Reproduce the rows below, changing every occurrence of "Instruction" to "Directive" and leaving all other text unchanged.

(Dataset excerpt)
_ _ _ _

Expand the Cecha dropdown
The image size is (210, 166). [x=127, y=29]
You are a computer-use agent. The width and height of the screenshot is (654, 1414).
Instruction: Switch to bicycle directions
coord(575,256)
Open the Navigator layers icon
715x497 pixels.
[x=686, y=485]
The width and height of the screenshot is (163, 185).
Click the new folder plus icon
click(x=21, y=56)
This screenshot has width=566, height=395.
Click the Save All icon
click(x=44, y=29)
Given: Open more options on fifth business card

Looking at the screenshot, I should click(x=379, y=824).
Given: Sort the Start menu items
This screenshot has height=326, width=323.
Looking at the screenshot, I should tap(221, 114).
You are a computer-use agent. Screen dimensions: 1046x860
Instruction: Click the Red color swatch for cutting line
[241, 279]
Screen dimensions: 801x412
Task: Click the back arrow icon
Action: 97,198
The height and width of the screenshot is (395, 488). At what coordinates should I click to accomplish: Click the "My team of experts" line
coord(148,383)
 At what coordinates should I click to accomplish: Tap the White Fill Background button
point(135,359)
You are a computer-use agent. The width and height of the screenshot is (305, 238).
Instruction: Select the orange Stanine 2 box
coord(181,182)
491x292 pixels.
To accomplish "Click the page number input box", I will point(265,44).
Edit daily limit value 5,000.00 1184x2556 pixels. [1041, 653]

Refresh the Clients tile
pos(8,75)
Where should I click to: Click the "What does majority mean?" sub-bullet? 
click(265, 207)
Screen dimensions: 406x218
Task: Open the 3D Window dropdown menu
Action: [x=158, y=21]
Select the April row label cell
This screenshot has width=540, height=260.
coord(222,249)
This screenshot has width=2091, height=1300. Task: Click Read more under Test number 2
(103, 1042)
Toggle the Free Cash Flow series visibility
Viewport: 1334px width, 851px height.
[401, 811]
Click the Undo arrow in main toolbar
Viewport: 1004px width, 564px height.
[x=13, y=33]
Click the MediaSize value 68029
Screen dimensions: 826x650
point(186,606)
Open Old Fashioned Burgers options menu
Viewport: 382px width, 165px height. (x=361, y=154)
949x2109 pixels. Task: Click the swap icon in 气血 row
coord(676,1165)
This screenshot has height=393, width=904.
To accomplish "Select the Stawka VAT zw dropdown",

_ _ _ _

_Written response_.
Expand the Cecha dropdown
The image size is (210, 166). [x=127, y=29]
You are a computer-use agent. The width and height of the screenshot is (654, 1414).
Directive: Switch to bicycle directions
coord(575,256)
Open the Navigator layers icon
715x497 pixels.
[x=686, y=485]
The width and height of the screenshot is (163, 185).
Click the new folder plus icon
click(x=21, y=56)
This screenshot has width=566, height=395.
Click the Save All icon
click(x=44, y=29)
Given: Open more options on fifth business card

Looking at the screenshot, I should click(x=379, y=824).
Given: Sort the Start menu items
This screenshot has height=326, width=323.
Looking at the screenshot, I should tap(221, 114).
You are a computer-use agent. Screen dimensions: 1046x860
Directive: Click the Red color swatch for cutting line
[241, 279]
Screen dimensions: 801x412
Task: Click the back arrow icon
Action: 97,198
The height and width of the screenshot is (395, 488). At what coordinates should I click to accomplish: Click the "My team of experts" line
coord(148,383)
 At what coordinates should I click to accomplish: Tap the White Fill Background button
point(135,359)
You are a computer-use agent. The width and height of the screenshot is (305, 238).
Directive: Select the orange Stanine 2 box
coord(181,182)
491x292 pixels.
To accomplish "Click the page number input box", I will point(265,44).
Edit daily limit value 5,000.00 1184x2556 pixels. [1041, 653]

Refresh the Clients tile
pos(8,75)
Where should I click to: Click the "What does majority mean?" sub-bullet? 
click(265, 207)
Screen dimensions: 406x218
Task: Open the 3D Window dropdown menu
Action: [x=158, y=21]
Select the April row label cell
This screenshot has width=540, height=260.
coord(222,249)
This screenshot has width=2091, height=1300. Task: Click Read more under Test number 2
(103, 1042)
Toggle the Free Cash Flow series visibility
Viewport: 1334px width, 851px height.
[401, 811]
Click the Undo arrow in main toolbar
Viewport: 1004px width, 564px height.
[x=13, y=33]
Click the MediaSize value 68029
Screen dimensions: 826x650
point(186,606)
Open Old Fashioned Burgers options menu
Viewport: 382px width, 165px height. (x=361, y=154)
949x2109 pixels. Task: Click the swap icon in 气血 row
coord(676,1165)
This screenshot has height=393, width=904.
To accomplish "Select the Stawka VAT zw dropdown",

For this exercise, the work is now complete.